__Exercise requirements__. Search the lines of the records for the word "Política", and copy every line that has it.
-------- Excerpted data --------
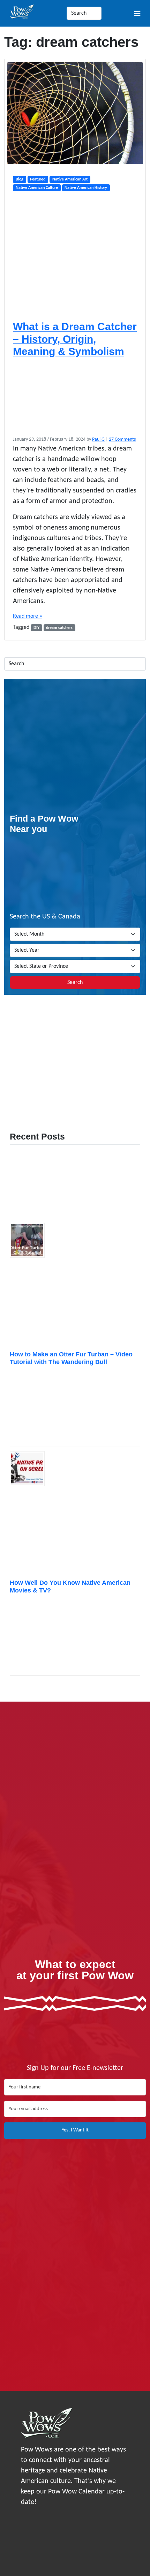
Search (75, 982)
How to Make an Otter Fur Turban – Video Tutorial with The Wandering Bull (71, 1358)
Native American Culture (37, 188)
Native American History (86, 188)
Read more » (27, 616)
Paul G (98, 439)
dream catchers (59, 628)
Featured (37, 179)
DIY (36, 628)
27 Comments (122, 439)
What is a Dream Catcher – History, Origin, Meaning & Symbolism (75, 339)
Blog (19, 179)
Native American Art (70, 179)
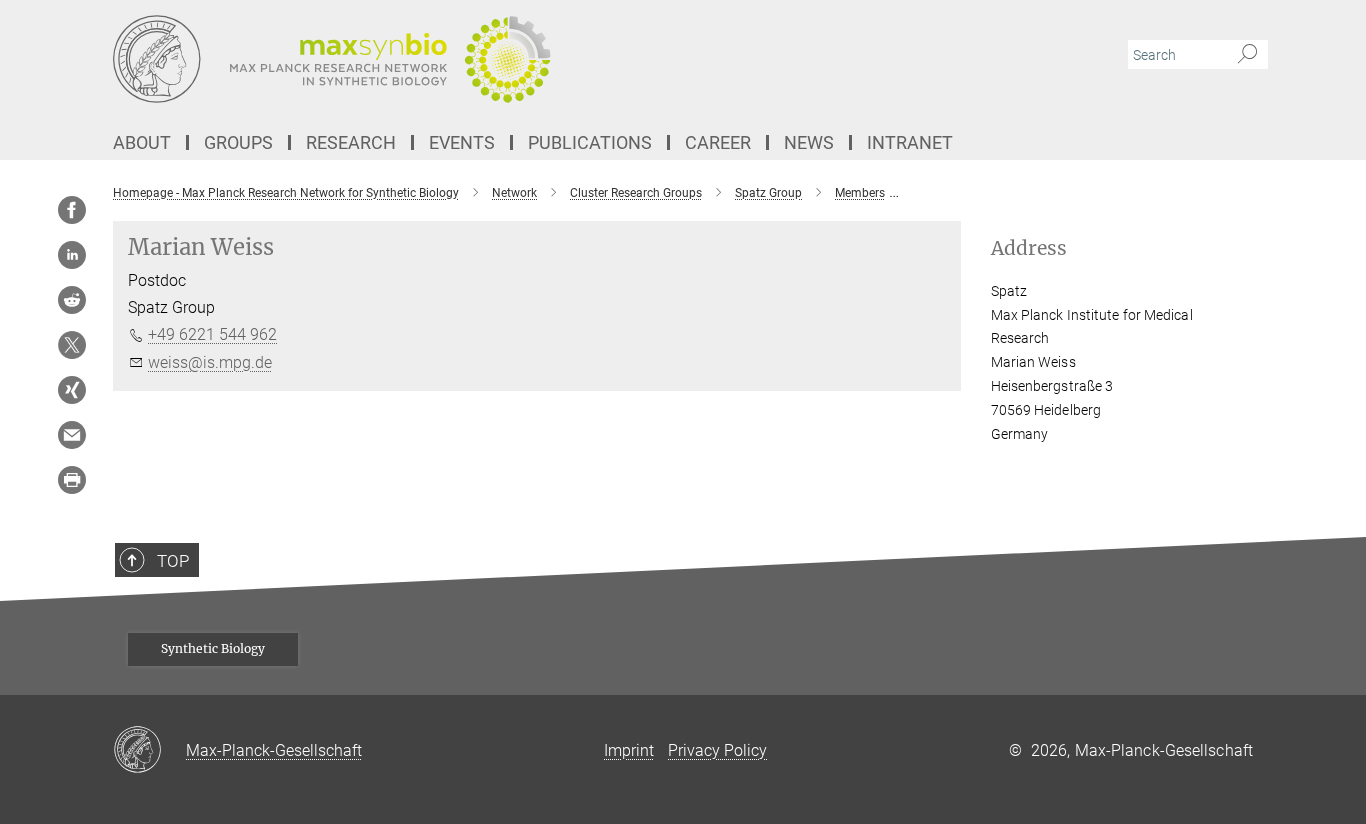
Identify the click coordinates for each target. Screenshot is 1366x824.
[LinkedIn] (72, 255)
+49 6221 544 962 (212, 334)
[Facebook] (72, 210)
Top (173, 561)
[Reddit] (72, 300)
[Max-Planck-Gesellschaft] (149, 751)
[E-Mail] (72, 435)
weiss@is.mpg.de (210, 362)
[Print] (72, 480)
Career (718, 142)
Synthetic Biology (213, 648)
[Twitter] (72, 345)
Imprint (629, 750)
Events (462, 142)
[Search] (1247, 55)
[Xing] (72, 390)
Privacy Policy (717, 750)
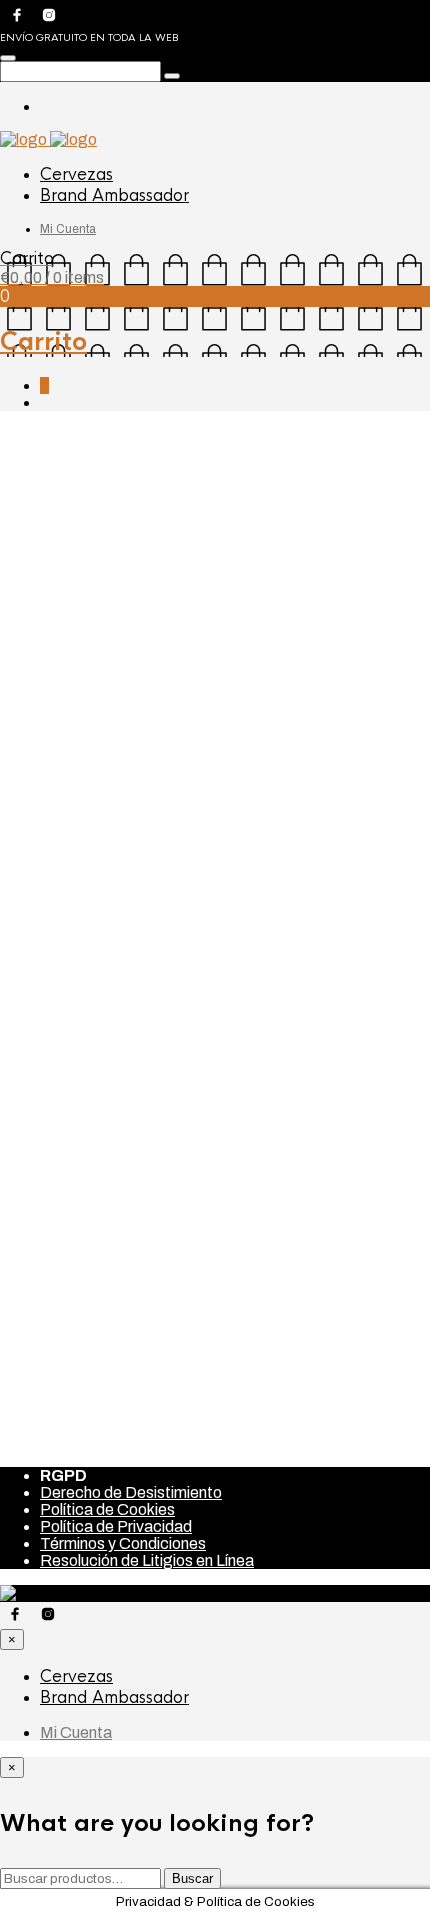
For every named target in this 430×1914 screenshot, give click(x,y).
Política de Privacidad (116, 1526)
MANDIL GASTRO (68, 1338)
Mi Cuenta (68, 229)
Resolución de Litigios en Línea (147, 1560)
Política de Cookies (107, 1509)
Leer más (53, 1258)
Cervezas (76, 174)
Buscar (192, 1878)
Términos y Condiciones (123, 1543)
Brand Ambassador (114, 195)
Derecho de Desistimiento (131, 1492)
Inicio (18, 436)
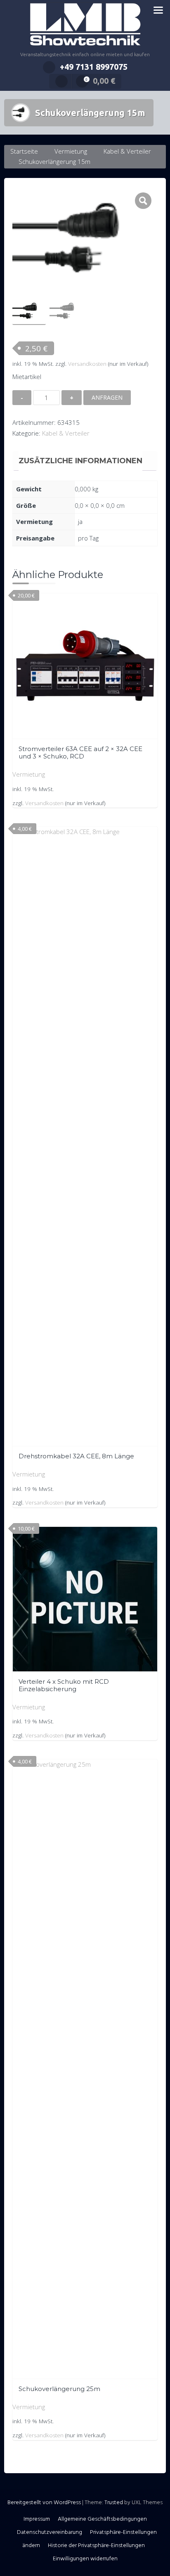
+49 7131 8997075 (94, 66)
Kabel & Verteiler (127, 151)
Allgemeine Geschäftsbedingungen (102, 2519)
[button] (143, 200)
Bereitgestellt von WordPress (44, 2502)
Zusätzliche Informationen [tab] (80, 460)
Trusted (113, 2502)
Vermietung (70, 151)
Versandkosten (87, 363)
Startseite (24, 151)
--------
__Result of the exercise__.
Política de Privacidad (116, 1526)
Política de Cookies (107, 1509)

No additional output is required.